POLECENIE
Wyodrębnij z listingu wszystkie wiersze zawierające słowo „Open”, z uwzględnieniem wielkości liter.

PREZENTOWANE DANE
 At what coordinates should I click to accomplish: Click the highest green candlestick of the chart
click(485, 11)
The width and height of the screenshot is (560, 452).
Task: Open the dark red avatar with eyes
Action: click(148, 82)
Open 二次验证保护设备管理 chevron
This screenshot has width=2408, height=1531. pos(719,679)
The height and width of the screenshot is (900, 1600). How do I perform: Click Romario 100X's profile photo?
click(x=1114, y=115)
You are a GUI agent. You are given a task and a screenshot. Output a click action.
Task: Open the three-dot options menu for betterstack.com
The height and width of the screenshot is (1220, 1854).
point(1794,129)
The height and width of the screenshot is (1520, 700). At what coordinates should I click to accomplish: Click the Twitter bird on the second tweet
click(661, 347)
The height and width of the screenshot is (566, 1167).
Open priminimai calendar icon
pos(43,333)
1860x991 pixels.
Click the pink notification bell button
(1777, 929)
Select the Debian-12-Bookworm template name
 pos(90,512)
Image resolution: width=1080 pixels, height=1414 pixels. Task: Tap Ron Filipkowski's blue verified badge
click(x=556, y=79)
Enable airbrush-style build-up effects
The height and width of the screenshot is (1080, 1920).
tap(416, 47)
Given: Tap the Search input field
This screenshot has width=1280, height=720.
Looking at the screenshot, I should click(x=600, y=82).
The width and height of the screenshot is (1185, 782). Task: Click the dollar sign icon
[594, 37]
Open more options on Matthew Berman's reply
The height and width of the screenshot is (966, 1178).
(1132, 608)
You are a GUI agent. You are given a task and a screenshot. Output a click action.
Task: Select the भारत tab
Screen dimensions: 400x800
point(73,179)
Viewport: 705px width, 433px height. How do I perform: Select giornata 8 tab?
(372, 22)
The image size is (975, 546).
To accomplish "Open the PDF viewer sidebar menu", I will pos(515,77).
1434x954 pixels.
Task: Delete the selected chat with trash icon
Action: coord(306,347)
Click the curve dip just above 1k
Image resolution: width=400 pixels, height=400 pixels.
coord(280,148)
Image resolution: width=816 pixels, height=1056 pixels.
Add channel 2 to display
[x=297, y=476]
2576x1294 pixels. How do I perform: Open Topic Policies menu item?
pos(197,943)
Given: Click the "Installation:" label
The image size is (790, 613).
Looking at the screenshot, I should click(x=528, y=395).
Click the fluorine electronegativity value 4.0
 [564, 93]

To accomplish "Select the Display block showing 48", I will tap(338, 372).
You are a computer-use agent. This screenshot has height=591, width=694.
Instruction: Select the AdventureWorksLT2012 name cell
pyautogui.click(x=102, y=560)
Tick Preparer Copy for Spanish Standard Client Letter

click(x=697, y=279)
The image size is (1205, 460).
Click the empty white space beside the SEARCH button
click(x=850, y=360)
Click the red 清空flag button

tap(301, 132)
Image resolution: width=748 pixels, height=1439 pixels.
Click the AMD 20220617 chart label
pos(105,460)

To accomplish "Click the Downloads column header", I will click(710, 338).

ROZWIĄZANIE
Task: Open the dark red avatar with eyes
Open 二次验证保护设备管理 chevron
Task: Open the three-dot options menu for betterstack.com
Open priminimai calendar icon
Open more options on Matthew Berman's reply
To accomplish "Open the PDF viewer sidebar menu", I will pos(515,77).
2576x1294 pixels. How do I perform: Open Topic Policies menu item?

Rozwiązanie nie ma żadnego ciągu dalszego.